> **Task item**:
Beginning with the line that holds "Given: Click the colored dot beside Series B" and ending with the last line below, please copy every line exactly, add nothing, and leave out the pictures.

(Stored data)
□ □ □

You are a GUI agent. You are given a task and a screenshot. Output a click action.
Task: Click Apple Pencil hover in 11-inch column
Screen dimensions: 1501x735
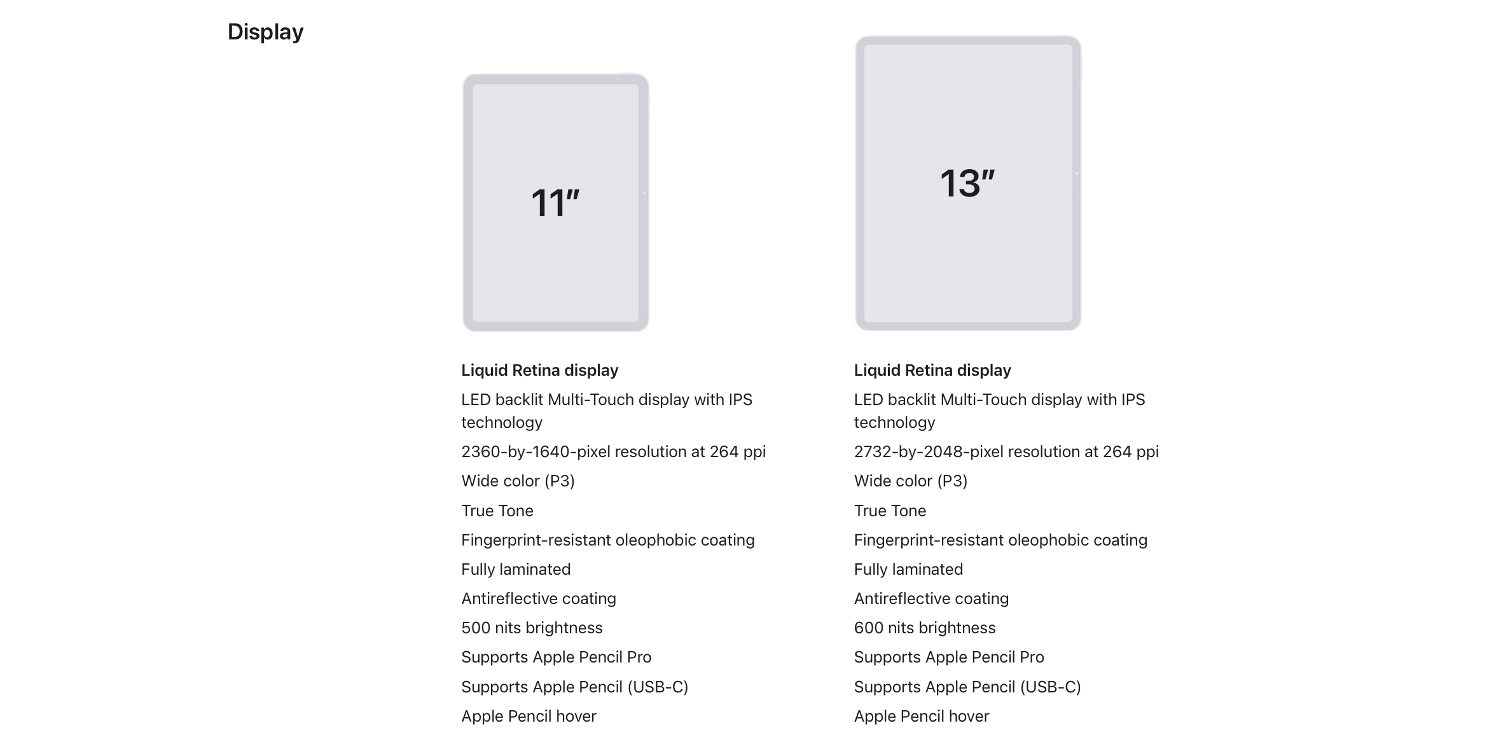529,716
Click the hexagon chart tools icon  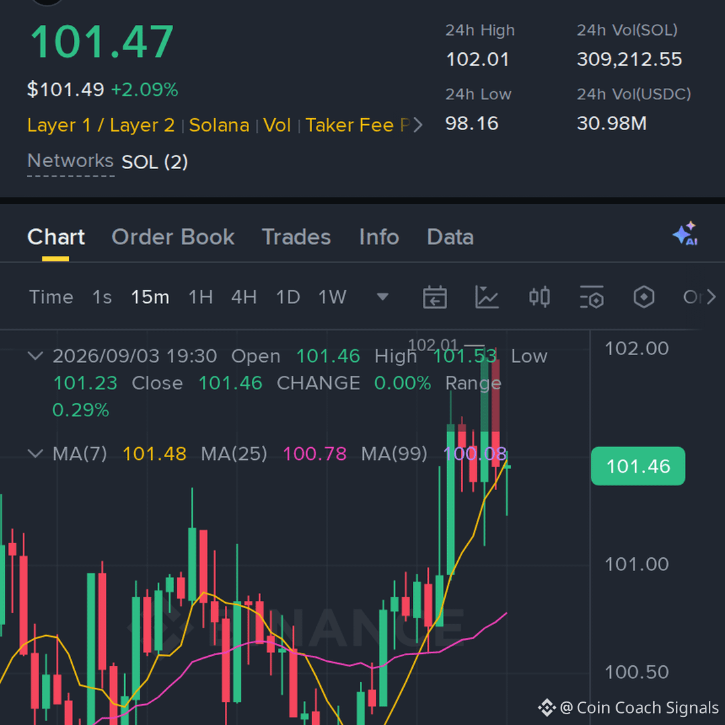[x=644, y=297]
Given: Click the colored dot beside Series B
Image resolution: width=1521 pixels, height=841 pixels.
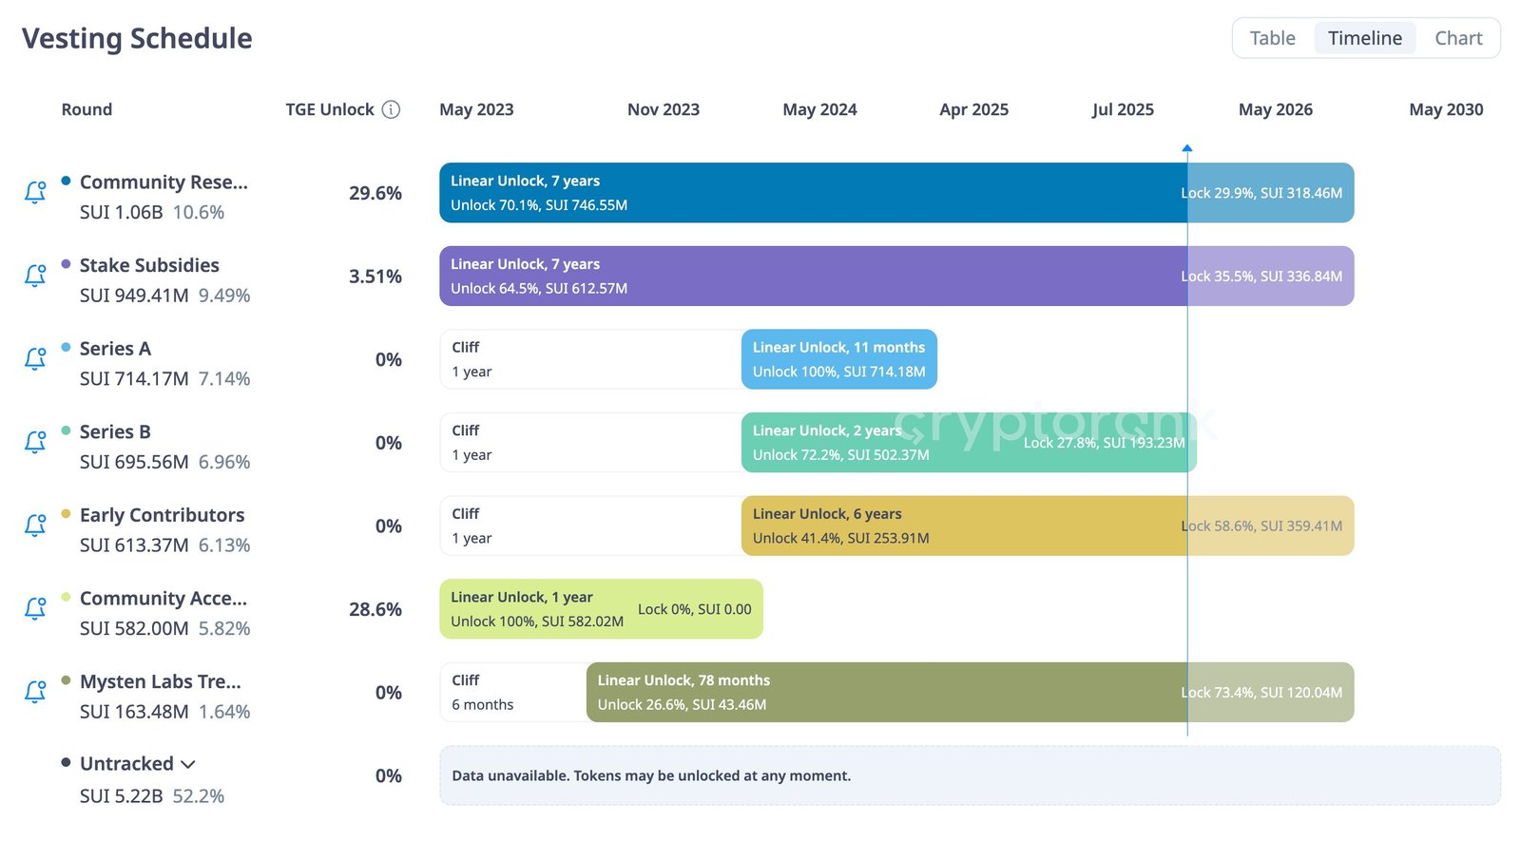Looking at the screenshot, I should pos(65,430).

□ □ □

> **Output below**:
Given: Click the colored dot beside Series B
Image resolution: width=1521 pixels, height=841 pixels.
Looking at the screenshot, I should pos(65,430).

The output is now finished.